Binanın önüne geldiğimizde dış kapıyı açıp içeriye girdik. Hala bir şeyler söyleyip gülmeye devam ediyorduk. Kafamı çardağa çevirdiğimde önce gülüşüm sonra adımlarım durdu. Diğerlerinin de benle birlikte gülüşleri ve adımları durdu.


Bahçedeki açık çardakta Murat amca oturmuş ve belli ki bizi bekliyordu. Bakışlarındansa birazdan ne olacağı tahmin edilebiliyordu.

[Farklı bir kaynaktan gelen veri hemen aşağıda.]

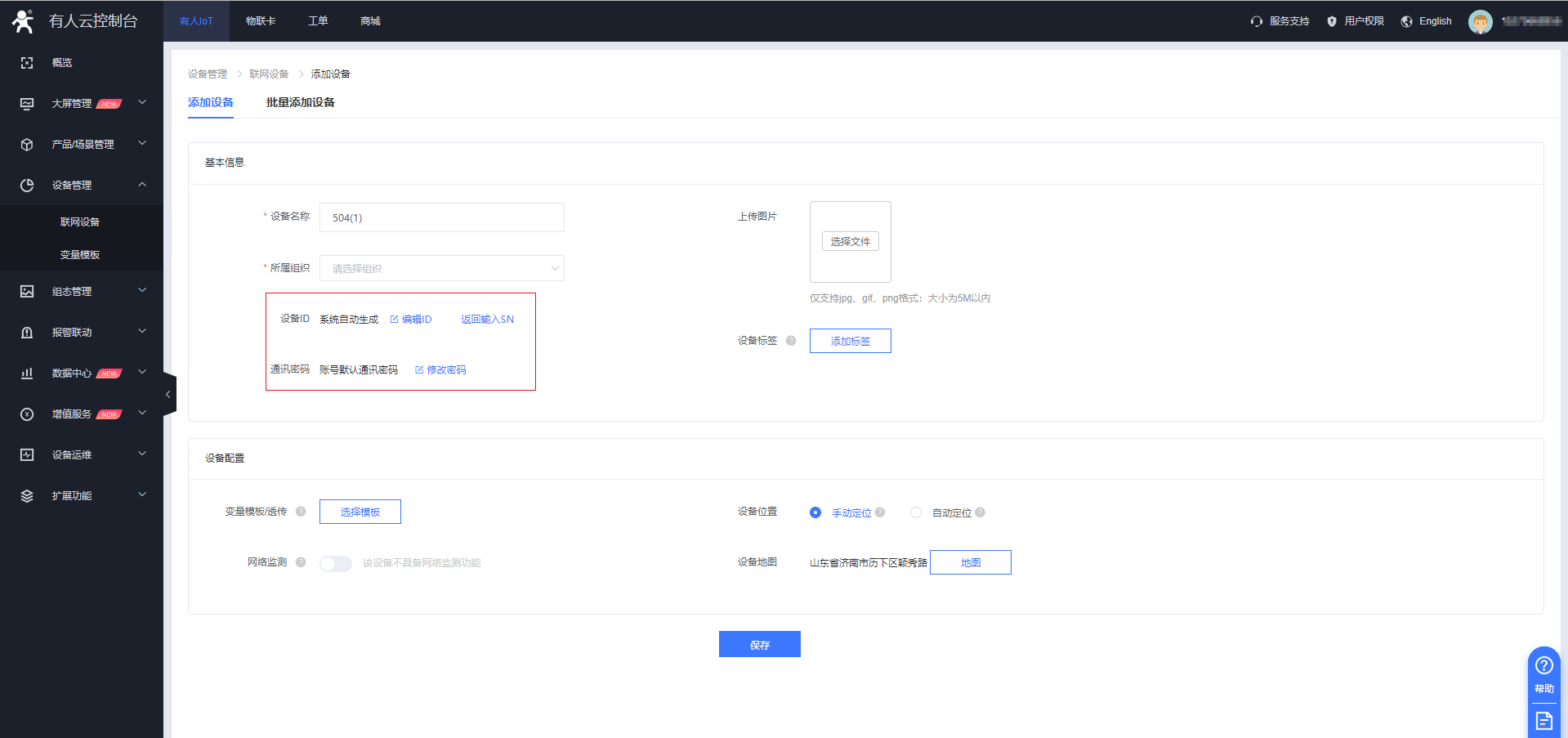The image size is (1568, 738).
Task: Click the user avatar in top bar
Action: click(1480, 21)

Hepimizin babası çocukluk arkadaşıydı hatta arkadaştan da öte kardeş gibi. Üçü de aynı yerde doğmuş büyüne kadarsa hiç ayrılmamışlardı. Evlenip çocuk sahibi olunca çocuklarını da birlikte büyütmek için aynı yere çıkmaya karar vermişler bunun üzerine kendi istedikleri gibi bina tasarlayıp inşa ettirmişler. Binanın çevresinde ki bahçe ile açık ve kapalı çardak da onların fikriydi.

Arkamı dönüp Uraz'ı kontrol ettim. Dış kapının hemen önünde duruyordu. Gözlerindeki korkuyu görmek için onu tanımaya gerek yoktu.

Murat Amca oturduğu yerden kalkıp çardaktan çıktı. Uraz'ın adımları geriye doğru gitti. Murat Amcanın gözünden kaçmadı.

"Buraya gel Uraz!"

Uraz babasının sesiyle irkildi. Gözlerindeki korku gittikçe büyüdü.
Araz dayanamayıp öne atıldı. "Bab-" daha sözünü tamamlayamadan Murat Amcanın sert bakışları geriye sinmesine sebep oldu.

Murat Amca sinirle Uraza döndü. " Sana buraya gel dedim" dedi bağırarak.

Bağırma bağırma! Bir günde iki kez katlanamam bu işkenceye. Yapma! Uraz daha fazlasına dayanamaz yapma. Senin hakaretlerine dayaklarına dayanamaz artık. Hele bizim gözümüzün önünde hiç dayanamaz.

Ne yapacağımı bilemez halde etrafıma baktım. Ferdanın babası İhsan amca ile babam işteydi ayni şekilde annemlerde. Yani Uraz a yardım edecek kimse yoktu.